The new dating of Little Foot, reported in the journal Nature, puts the remains at 3.67 million years old, give or take 160,000 years.

That makes it a rough contemporary of "Lucy," the Ethiopian hominid that has the most prominent claim on being our earliest-known ancestor.

"There is nothing to rule out the idea that (Little Foot) was the forerunner of humanity.
 

JayJayDee

Avid JW Bible Student
Fossil date boosts S.Africa claim as cradle of mankind


The new dating of Little Foot, reported in the journal Nature, puts the remains at 3.67 million years old, give or take 160,000 years.

That makes it a rough contemporary of "Lucy," the Ethiopian hominid that has the most prominent claim on being our earliest-known ancestor.

"There is nothing to rule out the idea that (Little Foot) was the forerunner of humanity.

outhouse, I sometimes wonder if you read these things that are posted as "proof" of the evolutionary theory.
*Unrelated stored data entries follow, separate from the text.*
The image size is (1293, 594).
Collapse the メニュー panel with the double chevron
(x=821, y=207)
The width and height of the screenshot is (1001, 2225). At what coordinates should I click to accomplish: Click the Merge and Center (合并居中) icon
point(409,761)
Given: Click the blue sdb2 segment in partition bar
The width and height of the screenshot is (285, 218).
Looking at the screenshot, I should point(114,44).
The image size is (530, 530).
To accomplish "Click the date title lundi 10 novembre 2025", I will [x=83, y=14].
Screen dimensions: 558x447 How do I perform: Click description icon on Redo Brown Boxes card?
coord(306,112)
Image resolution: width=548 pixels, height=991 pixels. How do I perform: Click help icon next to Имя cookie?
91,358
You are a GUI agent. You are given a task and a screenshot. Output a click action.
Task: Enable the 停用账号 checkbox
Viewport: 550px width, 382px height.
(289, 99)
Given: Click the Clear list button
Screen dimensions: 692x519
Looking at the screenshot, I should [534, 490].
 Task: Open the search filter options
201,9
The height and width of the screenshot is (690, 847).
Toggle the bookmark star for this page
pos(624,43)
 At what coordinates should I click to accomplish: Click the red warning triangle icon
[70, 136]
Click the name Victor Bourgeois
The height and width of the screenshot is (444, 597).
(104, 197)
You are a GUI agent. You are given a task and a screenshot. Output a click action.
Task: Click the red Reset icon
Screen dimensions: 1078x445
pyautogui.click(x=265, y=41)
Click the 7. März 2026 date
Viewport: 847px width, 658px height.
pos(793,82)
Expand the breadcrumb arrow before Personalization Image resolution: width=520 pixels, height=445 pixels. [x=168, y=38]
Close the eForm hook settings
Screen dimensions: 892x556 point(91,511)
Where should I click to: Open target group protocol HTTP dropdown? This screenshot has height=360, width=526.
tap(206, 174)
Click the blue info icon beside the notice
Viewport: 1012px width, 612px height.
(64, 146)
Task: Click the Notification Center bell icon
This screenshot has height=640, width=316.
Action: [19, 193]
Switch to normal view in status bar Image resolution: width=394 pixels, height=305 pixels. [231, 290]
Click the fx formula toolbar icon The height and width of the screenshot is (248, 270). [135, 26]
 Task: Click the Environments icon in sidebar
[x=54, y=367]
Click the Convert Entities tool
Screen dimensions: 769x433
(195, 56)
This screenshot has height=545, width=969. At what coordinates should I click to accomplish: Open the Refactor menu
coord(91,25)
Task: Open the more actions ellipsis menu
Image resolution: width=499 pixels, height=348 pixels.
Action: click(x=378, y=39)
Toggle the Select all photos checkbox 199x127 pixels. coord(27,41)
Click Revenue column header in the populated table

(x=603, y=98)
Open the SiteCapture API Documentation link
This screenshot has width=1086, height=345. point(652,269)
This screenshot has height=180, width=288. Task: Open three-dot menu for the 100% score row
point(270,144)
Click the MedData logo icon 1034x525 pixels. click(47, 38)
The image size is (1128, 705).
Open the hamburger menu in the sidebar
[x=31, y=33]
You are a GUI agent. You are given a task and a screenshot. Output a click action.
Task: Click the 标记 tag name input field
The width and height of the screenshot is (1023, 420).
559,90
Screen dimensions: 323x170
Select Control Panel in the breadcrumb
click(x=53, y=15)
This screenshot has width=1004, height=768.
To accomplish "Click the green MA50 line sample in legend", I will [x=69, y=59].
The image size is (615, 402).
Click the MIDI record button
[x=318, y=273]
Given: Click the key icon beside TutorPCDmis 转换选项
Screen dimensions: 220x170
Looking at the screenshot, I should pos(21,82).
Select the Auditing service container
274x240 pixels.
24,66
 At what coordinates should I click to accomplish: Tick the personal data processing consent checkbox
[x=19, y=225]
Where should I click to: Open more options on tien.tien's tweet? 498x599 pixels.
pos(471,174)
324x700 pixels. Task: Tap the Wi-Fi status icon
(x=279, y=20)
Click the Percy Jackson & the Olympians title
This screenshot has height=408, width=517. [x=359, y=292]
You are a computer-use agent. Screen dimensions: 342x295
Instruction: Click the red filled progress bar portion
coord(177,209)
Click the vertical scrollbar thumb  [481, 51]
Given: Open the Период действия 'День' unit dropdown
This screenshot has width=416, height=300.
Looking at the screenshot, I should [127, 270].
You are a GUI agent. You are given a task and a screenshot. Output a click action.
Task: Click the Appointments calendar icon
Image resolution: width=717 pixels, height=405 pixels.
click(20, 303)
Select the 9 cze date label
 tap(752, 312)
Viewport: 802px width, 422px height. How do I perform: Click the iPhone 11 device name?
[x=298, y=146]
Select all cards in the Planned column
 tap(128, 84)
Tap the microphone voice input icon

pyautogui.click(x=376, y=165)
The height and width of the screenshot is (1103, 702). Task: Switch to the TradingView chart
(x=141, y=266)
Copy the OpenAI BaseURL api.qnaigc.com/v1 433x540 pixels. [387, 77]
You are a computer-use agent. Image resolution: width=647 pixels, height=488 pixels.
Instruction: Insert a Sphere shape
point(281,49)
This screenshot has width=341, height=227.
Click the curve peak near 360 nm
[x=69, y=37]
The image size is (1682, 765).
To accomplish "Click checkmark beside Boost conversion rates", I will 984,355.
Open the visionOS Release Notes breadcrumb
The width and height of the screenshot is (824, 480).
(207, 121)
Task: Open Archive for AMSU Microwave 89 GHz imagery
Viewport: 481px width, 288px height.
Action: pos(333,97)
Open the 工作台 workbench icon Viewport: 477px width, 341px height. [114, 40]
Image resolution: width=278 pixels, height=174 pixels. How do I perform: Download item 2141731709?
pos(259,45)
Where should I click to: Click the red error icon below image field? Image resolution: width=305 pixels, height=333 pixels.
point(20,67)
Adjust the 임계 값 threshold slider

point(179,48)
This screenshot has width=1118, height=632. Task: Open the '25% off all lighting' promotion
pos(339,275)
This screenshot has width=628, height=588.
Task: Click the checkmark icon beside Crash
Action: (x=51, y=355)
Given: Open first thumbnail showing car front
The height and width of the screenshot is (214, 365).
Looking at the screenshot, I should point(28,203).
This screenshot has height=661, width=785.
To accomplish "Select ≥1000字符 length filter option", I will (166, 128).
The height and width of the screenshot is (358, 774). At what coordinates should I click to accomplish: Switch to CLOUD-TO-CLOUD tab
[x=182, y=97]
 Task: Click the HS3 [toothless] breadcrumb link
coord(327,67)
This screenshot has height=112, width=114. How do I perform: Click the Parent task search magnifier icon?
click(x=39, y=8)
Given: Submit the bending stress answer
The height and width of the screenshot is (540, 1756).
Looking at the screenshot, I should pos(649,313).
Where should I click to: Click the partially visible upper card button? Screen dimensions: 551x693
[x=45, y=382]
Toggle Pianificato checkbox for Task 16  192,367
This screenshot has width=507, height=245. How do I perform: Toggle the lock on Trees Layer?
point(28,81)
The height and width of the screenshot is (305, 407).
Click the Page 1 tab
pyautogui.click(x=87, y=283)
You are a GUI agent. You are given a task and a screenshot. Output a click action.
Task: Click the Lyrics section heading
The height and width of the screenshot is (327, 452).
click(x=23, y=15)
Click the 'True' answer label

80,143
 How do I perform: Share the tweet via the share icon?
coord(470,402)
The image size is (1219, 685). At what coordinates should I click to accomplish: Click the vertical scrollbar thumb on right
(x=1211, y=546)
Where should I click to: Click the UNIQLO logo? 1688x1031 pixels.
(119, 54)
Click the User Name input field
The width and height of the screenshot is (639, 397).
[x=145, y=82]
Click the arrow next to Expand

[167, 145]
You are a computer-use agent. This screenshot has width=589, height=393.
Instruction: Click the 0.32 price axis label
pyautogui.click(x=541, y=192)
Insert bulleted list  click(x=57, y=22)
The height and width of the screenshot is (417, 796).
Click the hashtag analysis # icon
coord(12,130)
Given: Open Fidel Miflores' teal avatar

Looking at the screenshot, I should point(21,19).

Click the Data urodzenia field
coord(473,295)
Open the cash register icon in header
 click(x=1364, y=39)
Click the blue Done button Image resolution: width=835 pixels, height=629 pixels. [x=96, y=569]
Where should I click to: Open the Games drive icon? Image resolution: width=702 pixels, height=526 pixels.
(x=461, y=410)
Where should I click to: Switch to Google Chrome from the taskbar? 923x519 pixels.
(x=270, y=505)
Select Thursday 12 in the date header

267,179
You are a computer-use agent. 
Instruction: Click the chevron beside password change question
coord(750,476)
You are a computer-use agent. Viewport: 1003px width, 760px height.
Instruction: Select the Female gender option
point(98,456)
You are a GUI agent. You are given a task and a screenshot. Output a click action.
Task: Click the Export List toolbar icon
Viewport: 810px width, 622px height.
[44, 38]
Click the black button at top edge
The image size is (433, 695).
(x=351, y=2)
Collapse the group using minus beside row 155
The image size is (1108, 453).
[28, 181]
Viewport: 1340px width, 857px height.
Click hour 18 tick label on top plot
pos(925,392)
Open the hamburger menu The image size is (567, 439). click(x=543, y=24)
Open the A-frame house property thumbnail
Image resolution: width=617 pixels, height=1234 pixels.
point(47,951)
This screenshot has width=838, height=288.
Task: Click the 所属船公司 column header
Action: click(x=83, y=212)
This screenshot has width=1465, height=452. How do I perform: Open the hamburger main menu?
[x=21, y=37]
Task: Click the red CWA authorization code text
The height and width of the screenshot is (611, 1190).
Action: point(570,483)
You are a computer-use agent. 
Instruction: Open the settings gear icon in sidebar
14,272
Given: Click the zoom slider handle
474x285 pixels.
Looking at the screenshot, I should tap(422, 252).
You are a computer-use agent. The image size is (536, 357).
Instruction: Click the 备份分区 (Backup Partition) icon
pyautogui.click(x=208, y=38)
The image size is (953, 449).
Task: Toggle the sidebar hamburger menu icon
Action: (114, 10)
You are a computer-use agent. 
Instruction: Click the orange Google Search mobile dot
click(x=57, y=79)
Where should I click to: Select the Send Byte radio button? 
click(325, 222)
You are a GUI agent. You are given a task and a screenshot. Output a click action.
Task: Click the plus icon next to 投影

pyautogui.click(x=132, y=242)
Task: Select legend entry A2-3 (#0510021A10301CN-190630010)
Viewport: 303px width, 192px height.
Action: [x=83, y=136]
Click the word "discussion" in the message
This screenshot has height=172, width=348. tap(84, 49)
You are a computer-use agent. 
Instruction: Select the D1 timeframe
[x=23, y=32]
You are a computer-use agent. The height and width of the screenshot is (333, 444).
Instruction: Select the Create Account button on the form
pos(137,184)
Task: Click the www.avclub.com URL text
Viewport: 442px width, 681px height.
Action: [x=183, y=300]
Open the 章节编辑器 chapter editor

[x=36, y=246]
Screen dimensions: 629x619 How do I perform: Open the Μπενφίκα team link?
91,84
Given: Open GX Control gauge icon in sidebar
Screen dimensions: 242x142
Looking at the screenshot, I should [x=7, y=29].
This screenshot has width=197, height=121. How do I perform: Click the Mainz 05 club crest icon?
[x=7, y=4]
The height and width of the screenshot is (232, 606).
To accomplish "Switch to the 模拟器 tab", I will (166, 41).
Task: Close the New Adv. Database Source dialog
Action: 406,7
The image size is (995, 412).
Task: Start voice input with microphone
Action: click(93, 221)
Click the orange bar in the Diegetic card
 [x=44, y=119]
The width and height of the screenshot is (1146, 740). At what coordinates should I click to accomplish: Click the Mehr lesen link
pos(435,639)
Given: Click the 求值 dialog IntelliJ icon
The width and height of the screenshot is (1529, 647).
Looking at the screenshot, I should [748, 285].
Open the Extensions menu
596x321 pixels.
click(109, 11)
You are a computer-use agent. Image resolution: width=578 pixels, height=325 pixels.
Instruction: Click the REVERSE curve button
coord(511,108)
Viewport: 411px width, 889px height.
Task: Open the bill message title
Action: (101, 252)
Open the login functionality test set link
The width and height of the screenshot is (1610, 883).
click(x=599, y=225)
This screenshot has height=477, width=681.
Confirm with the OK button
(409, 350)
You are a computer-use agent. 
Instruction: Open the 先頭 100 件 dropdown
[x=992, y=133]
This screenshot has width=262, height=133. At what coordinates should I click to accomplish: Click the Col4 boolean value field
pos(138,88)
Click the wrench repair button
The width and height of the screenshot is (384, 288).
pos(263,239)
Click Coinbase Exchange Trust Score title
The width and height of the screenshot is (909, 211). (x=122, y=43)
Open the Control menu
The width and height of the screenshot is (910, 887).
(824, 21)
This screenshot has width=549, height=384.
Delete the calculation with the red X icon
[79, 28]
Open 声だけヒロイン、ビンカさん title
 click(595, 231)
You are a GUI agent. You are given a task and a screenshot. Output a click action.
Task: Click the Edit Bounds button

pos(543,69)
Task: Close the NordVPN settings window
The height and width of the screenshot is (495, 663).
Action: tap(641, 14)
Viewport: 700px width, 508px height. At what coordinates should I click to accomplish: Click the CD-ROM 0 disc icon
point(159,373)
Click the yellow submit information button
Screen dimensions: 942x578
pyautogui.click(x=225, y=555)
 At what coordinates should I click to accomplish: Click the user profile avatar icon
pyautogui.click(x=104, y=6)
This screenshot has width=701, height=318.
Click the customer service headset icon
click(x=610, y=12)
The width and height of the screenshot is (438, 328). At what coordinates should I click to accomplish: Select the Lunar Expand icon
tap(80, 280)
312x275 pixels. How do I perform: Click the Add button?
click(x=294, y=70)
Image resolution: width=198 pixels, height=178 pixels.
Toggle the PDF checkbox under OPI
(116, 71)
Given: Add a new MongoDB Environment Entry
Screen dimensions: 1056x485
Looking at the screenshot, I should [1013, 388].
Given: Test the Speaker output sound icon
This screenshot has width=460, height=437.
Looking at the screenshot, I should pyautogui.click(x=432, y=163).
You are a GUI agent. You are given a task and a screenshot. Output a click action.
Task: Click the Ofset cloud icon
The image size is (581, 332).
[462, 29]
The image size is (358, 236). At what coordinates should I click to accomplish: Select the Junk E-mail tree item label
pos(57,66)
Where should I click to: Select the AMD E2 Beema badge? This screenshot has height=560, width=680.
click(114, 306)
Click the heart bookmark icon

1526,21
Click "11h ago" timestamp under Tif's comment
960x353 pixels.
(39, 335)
Like this.....from your link.

"Named "Little Foot," the skeletal remains are those of a small ape-like creature who fell into a pit in South Africa's Sterkfontein cave complex millions of years ago.
How many years, though, is the question, and teams have put forward an extraordinary range of estimates, from 1.5 to four million.

That makes it a rough contemporary of "Lucy," the Ethiopian hominid that has the most prominent claim on being our earliest-known ancestor.

"There is nothing to rule out the idea that (Little Foot) was the forerunner of humanity. Everything is possible," said Laurent Bruxelles from France's National Institute for Archaeological Research (Inrap), who took part in the study.

The evidence comes thanks to an updated form of the technology used to date the sediments in which the fossil was found.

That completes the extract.